[Input records start]

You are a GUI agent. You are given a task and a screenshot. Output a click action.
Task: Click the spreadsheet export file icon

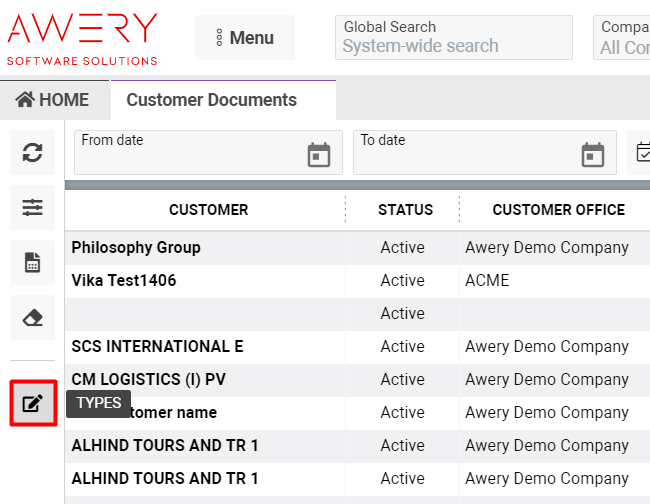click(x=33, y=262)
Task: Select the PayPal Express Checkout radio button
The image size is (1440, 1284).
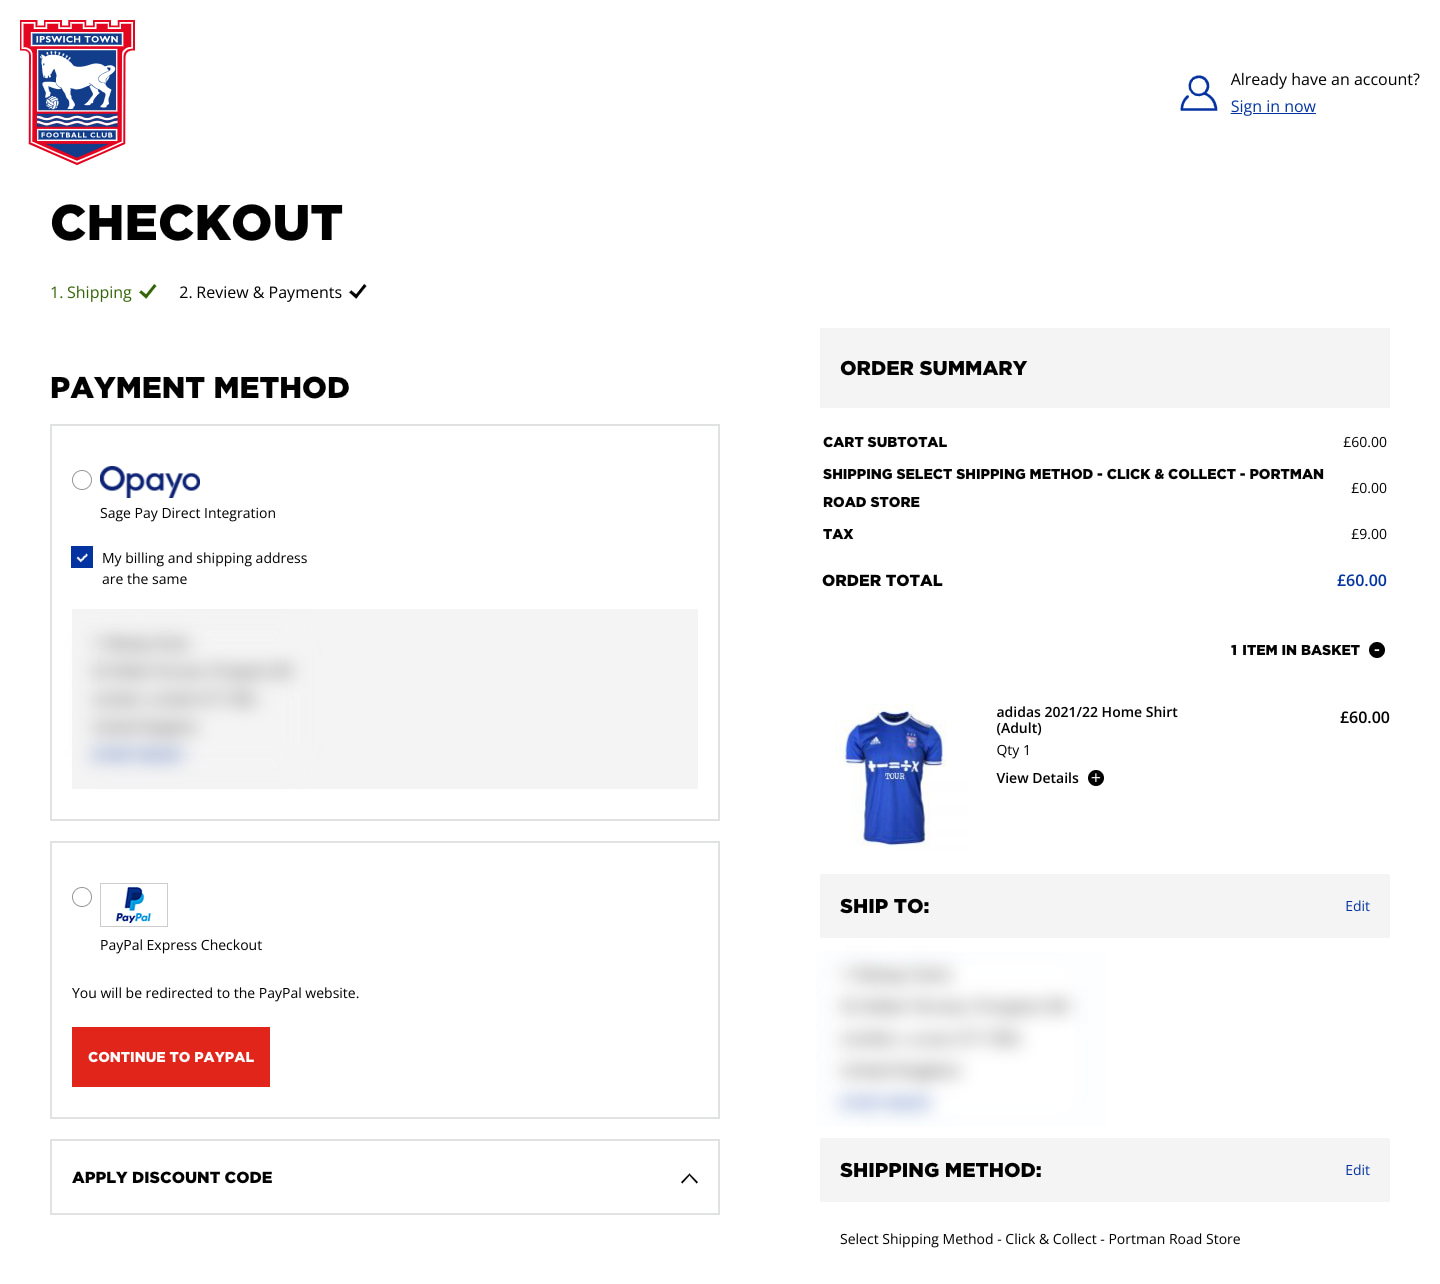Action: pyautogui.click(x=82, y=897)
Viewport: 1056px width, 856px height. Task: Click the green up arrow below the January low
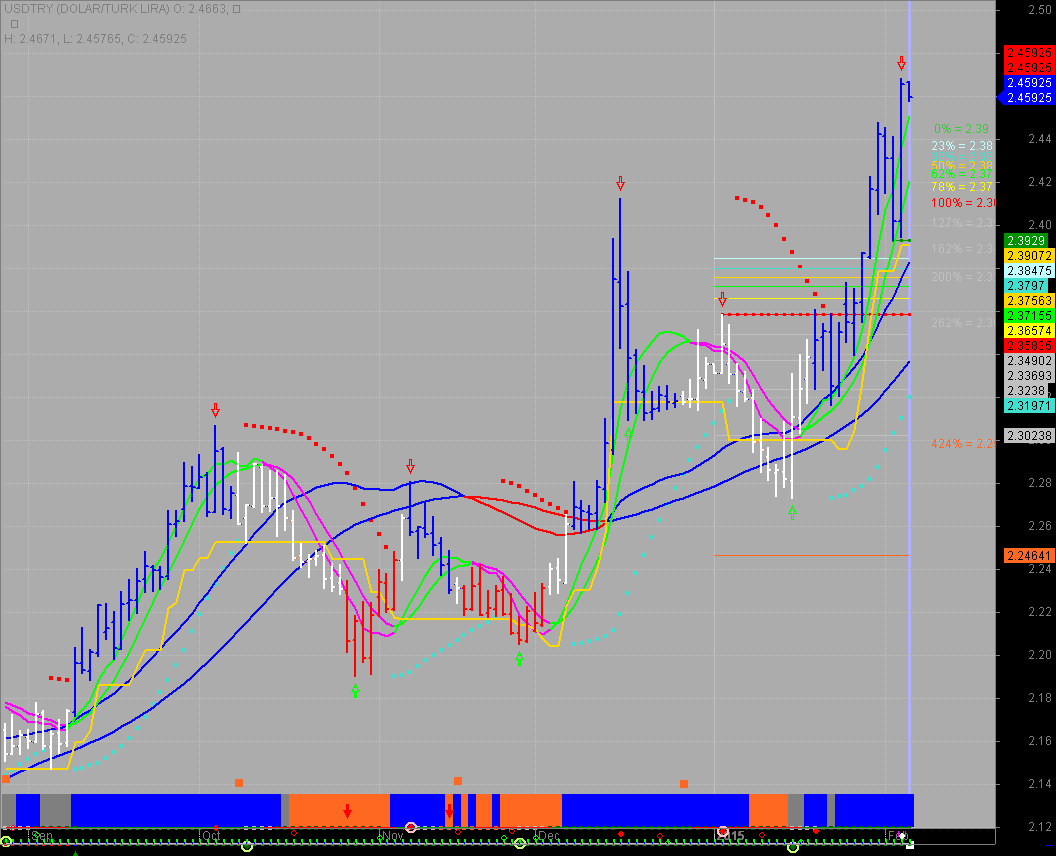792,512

[Input records end]
[Input records start]

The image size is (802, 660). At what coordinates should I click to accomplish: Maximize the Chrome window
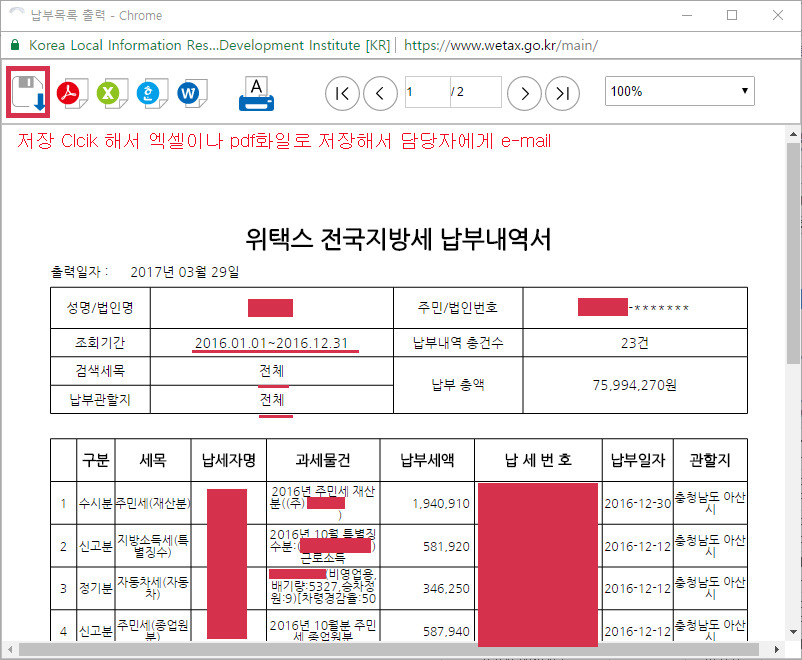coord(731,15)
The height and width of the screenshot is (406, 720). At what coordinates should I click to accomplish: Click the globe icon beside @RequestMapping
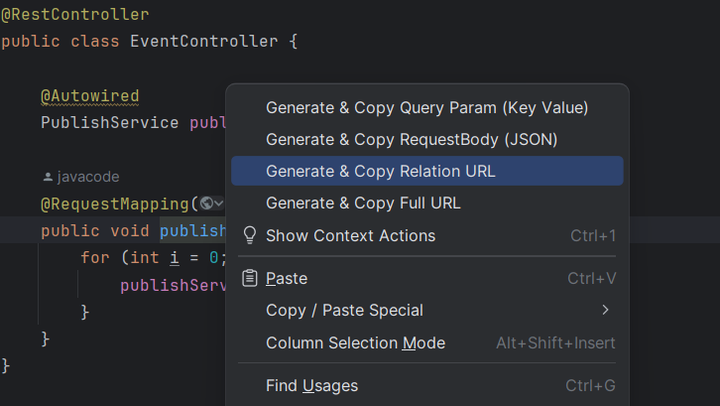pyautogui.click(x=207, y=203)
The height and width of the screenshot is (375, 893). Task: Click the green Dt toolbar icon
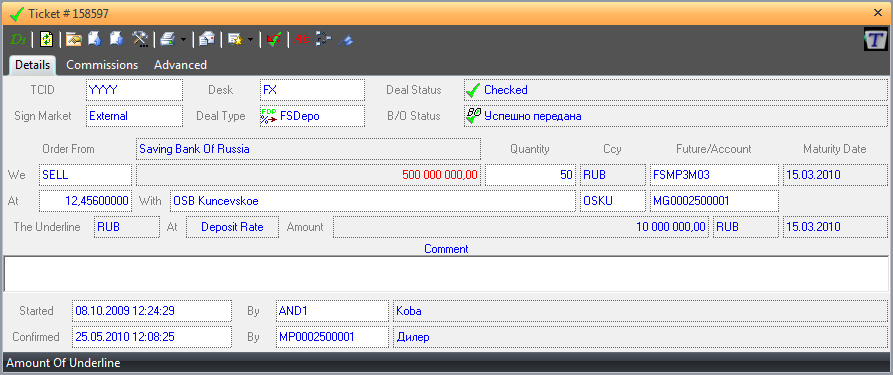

[Input records end]

■ Brief
Report every line in the records above that contains the string "icon", copying each such line in full. Case counts.

■ Problem solution
Task: Click the spreadsheet export file icon
The height and width of the screenshot is (406, 720). At what coordinates should I click to accomplish: Click the globe icon beside @RequestMapping
The height and width of the screenshot is (375, 893). Task: Click the green Dt toolbar icon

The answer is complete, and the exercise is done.